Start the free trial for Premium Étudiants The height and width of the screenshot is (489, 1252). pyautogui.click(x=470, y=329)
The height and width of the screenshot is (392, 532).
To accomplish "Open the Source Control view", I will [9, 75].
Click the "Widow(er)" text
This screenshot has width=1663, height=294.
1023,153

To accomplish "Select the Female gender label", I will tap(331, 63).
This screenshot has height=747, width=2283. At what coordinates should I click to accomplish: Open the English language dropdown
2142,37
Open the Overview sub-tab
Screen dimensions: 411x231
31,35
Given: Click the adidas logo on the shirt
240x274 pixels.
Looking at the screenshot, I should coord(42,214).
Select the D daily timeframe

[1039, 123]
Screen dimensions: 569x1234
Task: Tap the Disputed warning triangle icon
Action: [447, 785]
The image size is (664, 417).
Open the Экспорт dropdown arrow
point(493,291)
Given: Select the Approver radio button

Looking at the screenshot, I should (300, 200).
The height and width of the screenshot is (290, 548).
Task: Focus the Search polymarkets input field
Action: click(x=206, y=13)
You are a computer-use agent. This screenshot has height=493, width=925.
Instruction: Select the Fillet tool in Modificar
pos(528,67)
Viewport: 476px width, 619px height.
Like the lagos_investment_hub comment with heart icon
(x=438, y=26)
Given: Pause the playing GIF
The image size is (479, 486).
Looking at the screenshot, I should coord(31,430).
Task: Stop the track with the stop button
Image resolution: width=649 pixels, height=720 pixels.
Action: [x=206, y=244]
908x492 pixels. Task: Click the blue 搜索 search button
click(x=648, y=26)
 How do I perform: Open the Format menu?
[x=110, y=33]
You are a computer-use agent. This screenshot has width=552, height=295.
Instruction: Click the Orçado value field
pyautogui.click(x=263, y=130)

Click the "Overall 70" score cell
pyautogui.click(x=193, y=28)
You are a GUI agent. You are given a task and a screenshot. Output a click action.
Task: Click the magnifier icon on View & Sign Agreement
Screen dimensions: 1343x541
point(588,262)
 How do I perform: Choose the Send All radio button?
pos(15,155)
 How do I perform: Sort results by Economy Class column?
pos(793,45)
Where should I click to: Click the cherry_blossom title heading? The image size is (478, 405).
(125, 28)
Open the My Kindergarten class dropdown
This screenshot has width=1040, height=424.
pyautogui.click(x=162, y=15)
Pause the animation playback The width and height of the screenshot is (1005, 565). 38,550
┄┄┄┄┄┄┄┄┄┄┄┄┄┄┄┄┄┄┄┄
• **What the exercise asks**: Copy out the whole listing above, leaving each line exactly as it stands.

• **Problem solution**:
Start the free trial for Premium Étudiants The height and width of the screenshot is (489, 1252). pyautogui.click(x=470, y=329)
The height and width of the screenshot is (392, 532).
To accomplish "Open the Source Control view", I will [9, 75].
Click the "Widow(er)" text
This screenshot has width=1663, height=294.
1023,153

To accomplish "Select the Female gender label", I will tap(331, 63).
This screenshot has height=747, width=2283. At what coordinates should I click to accomplish: Open the English language dropdown
2142,37
Open the Overview sub-tab
Screen dimensions: 411x231
31,35
Given: Click the adidas logo on the shirt
240x274 pixels.
Looking at the screenshot, I should coord(42,214).
Select the D daily timeframe

[1039, 123]
Screen dimensions: 569x1234
Task: Tap the Disputed warning triangle icon
Action: [447, 785]
The image size is (664, 417).
Open the Экспорт dropdown arrow
point(493,291)
Given: Select the Approver radio button

Looking at the screenshot, I should (300, 200).
The height and width of the screenshot is (290, 548).
Task: Focus the Search polymarkets input field
Action: click(x=206, y=13)
You are a computer-use agent. This screenshot has height=493, width=925.
Instruction: Select the Fillet tool in Modificar
pos(528,67)
Viewport: 476px width, 619px height.
Like the lagos_investment_hub comment with heart icon
(x=438, y=26)
Given: Pause the playing GIF
The image size is (479, 486).
Looking at the screenshot, I should coord(31,430).
Task: Stop the track with the stop button
Image resolution: width=649 pixels, height=720 pixels.
Action: [x=206, y=244]
908x492 pixels. Task: Click the blue 搜索 search button
click(x=648, y=26)
 How do I perform: Open the Format menu?
[x=110, y=33]
You are a computer-use agent. This screenshot has width=552, height=295.
Instruction: Click the Orçado value field
pyautogui.click(x=263, y=130)

Click the "Overall 70" score cell
pyautogui.click(x=193, y=28)
You are a GUI agent. You are given a task and a screenshot. Output a click action.
Task: Click the magnifier icon on View & Sign Agreement
Screen dimensions: 1343x541
point(588,262)
 How do I perform: Choose the Send All radio button?
pos(15,155)
 How do I perform: Sort results by Economy Class column?
pos(793,45)
Where should I click to: Click the cherry_blossom title heading? The image size is (478, 405).
(125, 28)
Open the My Kindergarten class dropdown
This screenshot has width=1040, height=424.
pyautogui.click(x=162, y=15)
Pause the animation playback The width and height of the screenshot is (1005, 565). 38,550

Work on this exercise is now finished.